Background: Valve-sparing operations are gaining increasing acceptance; however, there is an ongoing discussion about the technique-specific indications. We present our experience with a follow-up of 123 months.
Methods: Between July 1993 and July 2005, 164 consecutive patients were operated on using the remodeling (group A, n = 96) or reimplantation technique (group B, n = 68). Fifty-seven patients presented with acute type A dissection. Aortic regurgitation was present in 84%. Follow-up was 54.7 +/- 28 in group A and 48.4 +/- 37.3 months in group B.

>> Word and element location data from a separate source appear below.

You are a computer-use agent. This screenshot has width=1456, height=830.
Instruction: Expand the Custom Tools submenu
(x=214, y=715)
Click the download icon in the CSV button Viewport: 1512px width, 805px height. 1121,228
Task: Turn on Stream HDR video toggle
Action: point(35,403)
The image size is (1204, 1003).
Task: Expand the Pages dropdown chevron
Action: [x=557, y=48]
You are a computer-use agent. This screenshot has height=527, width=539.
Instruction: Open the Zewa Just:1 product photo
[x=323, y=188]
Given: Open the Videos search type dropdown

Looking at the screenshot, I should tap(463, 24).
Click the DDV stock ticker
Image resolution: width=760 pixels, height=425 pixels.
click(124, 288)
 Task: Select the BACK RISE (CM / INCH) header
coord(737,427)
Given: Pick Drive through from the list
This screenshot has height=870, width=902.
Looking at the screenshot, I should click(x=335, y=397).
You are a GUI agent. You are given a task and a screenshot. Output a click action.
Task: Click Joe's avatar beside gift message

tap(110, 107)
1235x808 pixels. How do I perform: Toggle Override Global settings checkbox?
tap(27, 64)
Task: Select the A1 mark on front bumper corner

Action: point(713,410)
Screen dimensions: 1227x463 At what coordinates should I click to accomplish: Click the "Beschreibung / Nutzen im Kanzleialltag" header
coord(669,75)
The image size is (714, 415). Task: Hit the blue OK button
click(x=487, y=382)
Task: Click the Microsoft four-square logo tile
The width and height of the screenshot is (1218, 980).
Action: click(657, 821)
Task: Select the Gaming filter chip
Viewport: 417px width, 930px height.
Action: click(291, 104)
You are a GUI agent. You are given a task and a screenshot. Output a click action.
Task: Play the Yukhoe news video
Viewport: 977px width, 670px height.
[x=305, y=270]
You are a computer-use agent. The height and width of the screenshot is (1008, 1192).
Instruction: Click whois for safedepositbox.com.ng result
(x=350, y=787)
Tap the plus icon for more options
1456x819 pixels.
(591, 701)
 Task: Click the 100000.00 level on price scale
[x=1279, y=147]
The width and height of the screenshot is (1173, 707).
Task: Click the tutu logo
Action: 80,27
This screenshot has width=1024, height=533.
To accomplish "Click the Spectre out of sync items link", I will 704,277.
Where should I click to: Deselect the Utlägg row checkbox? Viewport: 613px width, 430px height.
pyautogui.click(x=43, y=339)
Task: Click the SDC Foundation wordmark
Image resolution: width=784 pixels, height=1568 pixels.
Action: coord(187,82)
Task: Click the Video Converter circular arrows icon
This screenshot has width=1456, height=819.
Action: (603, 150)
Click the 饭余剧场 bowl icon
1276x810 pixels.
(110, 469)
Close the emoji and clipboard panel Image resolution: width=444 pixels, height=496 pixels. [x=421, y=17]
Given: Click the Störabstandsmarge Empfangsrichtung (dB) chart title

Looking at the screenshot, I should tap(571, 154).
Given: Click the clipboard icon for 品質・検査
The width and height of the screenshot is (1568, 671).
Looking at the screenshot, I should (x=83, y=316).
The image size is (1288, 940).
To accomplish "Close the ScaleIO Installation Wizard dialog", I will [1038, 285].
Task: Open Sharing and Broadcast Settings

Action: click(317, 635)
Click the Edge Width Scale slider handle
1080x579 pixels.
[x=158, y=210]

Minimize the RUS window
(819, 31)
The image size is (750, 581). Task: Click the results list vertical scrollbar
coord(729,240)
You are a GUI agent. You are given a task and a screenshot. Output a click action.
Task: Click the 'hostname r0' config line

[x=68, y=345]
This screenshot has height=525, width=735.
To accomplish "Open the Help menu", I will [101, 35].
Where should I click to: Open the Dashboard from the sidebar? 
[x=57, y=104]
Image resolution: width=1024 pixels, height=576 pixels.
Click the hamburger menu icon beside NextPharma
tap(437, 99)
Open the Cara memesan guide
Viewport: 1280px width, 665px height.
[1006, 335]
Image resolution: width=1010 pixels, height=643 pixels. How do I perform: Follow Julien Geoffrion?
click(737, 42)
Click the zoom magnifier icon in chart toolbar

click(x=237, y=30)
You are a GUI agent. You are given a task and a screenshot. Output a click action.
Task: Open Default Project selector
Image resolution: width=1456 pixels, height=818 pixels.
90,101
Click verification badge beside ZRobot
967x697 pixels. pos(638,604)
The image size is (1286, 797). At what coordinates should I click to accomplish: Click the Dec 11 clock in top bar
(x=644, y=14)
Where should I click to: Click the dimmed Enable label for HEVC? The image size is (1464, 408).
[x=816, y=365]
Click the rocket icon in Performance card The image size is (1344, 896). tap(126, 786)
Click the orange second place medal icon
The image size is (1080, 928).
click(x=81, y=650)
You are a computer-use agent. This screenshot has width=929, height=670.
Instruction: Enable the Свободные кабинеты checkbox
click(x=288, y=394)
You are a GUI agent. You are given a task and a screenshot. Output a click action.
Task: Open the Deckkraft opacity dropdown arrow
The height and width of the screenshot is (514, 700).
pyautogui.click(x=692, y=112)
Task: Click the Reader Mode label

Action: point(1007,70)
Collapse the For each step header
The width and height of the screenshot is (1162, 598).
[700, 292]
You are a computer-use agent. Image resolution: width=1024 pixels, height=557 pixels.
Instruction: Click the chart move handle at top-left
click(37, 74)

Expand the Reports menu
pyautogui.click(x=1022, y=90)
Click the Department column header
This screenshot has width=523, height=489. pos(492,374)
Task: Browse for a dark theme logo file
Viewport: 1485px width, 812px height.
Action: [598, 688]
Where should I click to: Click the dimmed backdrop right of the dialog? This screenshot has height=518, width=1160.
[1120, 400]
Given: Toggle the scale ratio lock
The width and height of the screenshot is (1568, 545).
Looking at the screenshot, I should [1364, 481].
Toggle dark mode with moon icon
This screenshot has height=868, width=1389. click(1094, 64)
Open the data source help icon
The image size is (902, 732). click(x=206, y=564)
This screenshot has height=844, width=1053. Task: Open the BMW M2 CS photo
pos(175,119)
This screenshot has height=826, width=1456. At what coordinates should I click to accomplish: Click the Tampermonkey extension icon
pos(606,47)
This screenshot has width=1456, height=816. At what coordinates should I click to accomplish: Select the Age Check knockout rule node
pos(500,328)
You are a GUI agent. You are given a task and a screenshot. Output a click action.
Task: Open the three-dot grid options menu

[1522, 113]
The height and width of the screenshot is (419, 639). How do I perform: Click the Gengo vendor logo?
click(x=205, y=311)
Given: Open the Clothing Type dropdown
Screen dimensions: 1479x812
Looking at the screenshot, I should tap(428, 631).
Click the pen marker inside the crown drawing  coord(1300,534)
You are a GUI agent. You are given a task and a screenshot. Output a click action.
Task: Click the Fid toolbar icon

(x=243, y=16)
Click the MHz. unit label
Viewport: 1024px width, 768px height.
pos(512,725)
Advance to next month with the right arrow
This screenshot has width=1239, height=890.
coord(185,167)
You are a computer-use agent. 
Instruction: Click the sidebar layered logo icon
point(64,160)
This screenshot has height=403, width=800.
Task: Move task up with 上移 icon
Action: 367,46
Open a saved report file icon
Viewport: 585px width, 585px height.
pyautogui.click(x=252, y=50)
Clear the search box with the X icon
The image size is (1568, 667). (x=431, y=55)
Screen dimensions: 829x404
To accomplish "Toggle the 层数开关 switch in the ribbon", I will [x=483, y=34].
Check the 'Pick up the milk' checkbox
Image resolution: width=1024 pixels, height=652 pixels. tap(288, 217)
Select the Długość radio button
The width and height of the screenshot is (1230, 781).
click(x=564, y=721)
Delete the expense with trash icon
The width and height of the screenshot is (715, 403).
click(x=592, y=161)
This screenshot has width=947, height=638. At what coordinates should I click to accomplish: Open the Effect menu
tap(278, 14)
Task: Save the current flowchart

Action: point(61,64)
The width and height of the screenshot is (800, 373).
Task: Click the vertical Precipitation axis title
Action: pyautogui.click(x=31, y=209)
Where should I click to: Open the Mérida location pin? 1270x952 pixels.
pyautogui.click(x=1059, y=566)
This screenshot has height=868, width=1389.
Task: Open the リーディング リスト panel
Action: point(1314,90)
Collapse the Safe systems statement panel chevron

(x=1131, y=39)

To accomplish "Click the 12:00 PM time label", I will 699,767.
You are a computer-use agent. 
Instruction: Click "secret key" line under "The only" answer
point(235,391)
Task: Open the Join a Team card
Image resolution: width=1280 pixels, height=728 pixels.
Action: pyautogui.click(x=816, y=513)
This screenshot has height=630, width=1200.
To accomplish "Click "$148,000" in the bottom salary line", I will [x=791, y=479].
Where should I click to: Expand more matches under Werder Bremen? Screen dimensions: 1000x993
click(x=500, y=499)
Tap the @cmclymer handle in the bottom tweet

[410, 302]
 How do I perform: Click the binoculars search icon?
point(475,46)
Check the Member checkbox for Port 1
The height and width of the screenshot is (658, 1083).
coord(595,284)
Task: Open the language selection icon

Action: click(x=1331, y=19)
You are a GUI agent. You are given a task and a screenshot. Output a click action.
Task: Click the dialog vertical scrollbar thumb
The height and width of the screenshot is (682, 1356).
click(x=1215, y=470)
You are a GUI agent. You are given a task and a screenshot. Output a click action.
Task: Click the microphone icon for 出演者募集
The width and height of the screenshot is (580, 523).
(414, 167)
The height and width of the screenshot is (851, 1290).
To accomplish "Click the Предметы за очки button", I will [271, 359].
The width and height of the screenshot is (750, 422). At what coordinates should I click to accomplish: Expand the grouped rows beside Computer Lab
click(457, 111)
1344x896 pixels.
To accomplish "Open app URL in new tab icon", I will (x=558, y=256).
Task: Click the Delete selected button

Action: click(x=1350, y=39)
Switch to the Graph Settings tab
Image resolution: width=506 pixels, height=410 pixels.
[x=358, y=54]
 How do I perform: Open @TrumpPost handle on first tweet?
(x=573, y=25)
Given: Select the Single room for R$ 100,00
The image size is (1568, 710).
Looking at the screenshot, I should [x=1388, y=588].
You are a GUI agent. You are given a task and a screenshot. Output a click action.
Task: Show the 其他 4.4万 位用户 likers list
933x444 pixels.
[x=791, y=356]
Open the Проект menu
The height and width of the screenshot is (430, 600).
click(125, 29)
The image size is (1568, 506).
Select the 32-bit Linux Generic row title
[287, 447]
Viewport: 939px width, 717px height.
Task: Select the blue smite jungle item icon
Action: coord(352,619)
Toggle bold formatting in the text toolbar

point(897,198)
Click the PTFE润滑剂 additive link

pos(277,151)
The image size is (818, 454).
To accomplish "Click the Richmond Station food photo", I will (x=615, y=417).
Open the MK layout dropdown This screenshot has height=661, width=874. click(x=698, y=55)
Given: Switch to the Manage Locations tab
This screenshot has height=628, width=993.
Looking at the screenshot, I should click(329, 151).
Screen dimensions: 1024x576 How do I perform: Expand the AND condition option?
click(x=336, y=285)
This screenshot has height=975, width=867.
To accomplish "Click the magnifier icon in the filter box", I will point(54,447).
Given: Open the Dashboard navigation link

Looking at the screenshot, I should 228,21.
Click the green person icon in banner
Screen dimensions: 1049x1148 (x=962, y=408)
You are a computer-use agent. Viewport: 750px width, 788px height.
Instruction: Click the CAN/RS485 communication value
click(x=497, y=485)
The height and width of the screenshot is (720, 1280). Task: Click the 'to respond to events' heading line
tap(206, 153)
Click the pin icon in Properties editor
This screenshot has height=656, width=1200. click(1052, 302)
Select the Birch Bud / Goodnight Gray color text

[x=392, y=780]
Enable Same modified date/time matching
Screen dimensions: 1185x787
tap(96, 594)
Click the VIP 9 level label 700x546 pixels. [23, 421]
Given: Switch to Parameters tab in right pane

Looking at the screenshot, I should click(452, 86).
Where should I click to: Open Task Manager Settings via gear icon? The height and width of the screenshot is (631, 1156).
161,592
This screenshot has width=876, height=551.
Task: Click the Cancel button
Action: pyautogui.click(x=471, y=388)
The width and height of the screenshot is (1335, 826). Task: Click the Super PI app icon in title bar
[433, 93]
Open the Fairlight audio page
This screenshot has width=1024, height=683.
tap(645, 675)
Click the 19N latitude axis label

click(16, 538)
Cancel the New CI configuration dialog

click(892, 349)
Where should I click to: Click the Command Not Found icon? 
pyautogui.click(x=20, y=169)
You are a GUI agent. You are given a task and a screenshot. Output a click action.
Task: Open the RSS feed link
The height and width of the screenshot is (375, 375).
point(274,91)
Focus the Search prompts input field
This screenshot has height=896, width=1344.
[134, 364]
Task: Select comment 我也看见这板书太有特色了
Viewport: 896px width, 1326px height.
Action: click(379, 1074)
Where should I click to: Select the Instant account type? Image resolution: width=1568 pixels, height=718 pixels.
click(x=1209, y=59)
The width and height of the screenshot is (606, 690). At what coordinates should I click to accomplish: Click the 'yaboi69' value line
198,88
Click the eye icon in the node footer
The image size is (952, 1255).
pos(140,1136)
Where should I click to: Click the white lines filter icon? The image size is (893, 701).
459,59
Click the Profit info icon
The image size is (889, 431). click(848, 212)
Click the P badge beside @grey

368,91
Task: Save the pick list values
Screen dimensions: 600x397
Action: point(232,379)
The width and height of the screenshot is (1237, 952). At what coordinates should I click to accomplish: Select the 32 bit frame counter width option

Results: After urgent operations, 4 patients died in each group, but none died after elective surgery. Late mortality was 8% in group A and 4% in group B. Seven patients of group A and 1 in group B required reoperation. Echocardiographic follow-up of reoperation-free survivors showed that 3 patients (all group A, 1.3%) had aortic regurgitation of more than grade II. Root diameter, valve pressure gradient, and valve orifice area were comparable. No gross thromboembolic or bleeding events occurred.
Conclusions: Aortic valve-sparing operations can provide acceptable long-term results in both techniques. Particular care to the annulus in the remodeling technique and different prosthesis designs in the reimplantation technique may overcome the intrinsic problems of each procedure.